The present study experimentally and numerically investigated the passive control on flow structure evolution and convective heat transfer enhancement for impinging jet. Four different impinging jets, including a baseline circular jet (CJ) and three passive controlled jets, i.e., an elliptic jet (EJ), a circular-chevron jet (CCJ) and an elliptic-chevron jet (ECJ), were comparatively analyzed by utilizing the Particle Image Velocimetry (PIV) technique, infrared (IR) thermography and large eddy simulation (LES) over a wide range of jet-to-wall distances (H/D) at the jet Reynolds number (Re) of 20,000. The results showed that, unlike CJ which presented a general shedding of axisymmetric toroidal vortices, EJ showed highly deformed toroidal structures accompanied with the axis switching effect, both CCJ and ECJ exhibited the well-organized counterrotating streamwise vortex pairs developing from the chevron notches. All the three passive controlled strategies were found to induce a stronger mixing and fluctuating activity near around the stagnation region, especially for ECJ (i.e., the passive–passive controlled device) which showed the highest turbulence level approaching the target wall due to the double-passive enhancement.

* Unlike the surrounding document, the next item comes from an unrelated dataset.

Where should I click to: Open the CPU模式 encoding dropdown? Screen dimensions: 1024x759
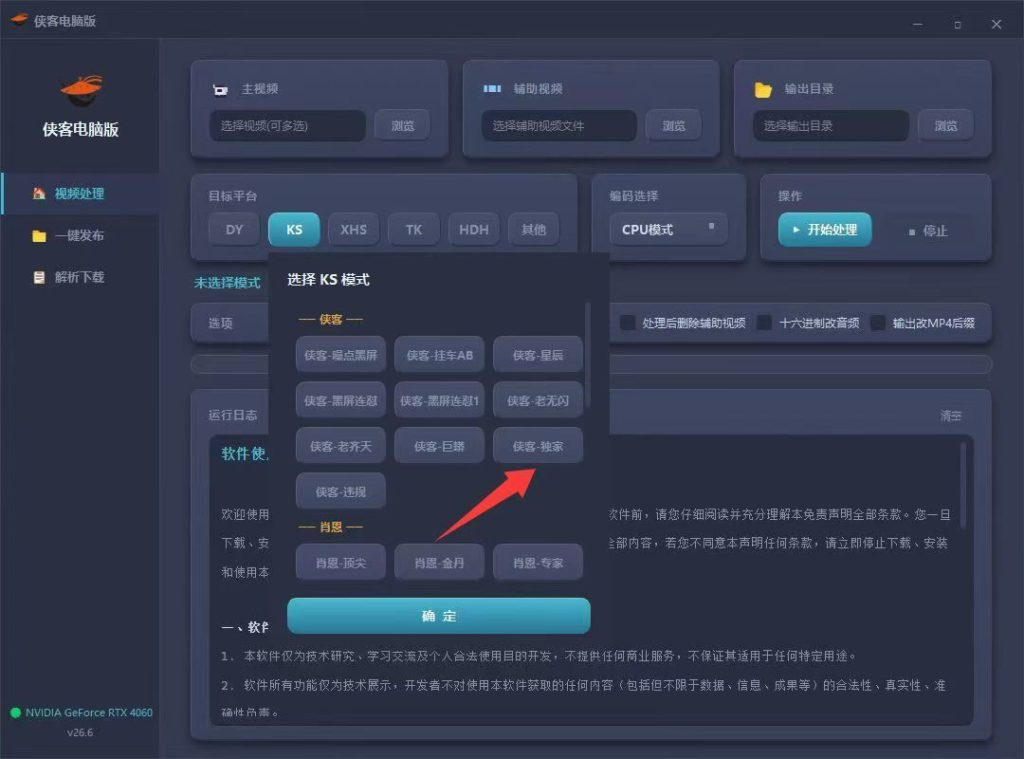click(x=668, y=229)
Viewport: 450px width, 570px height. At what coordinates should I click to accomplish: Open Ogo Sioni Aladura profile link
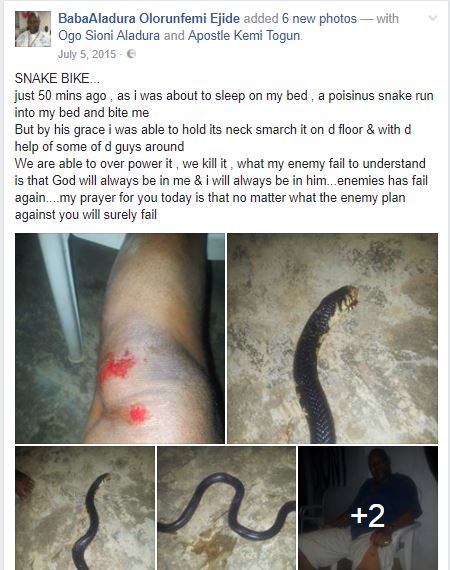point(109,36)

Moreover, compared with the baseline jet CJ, all the passive controlled jets achieved a significant heat transfer improvement in the vicinity of the stagnation point, particularly for ECJ which presented the highest heat transfer enhancement of about 41% at H/D=5. Whereas both CCJ and ECJ were found to exhibit a less-than-ideal heat transfer performance at a small H when the heat transfer uniformity was specifically considered, due to the anisotropic thermal imprint distributions.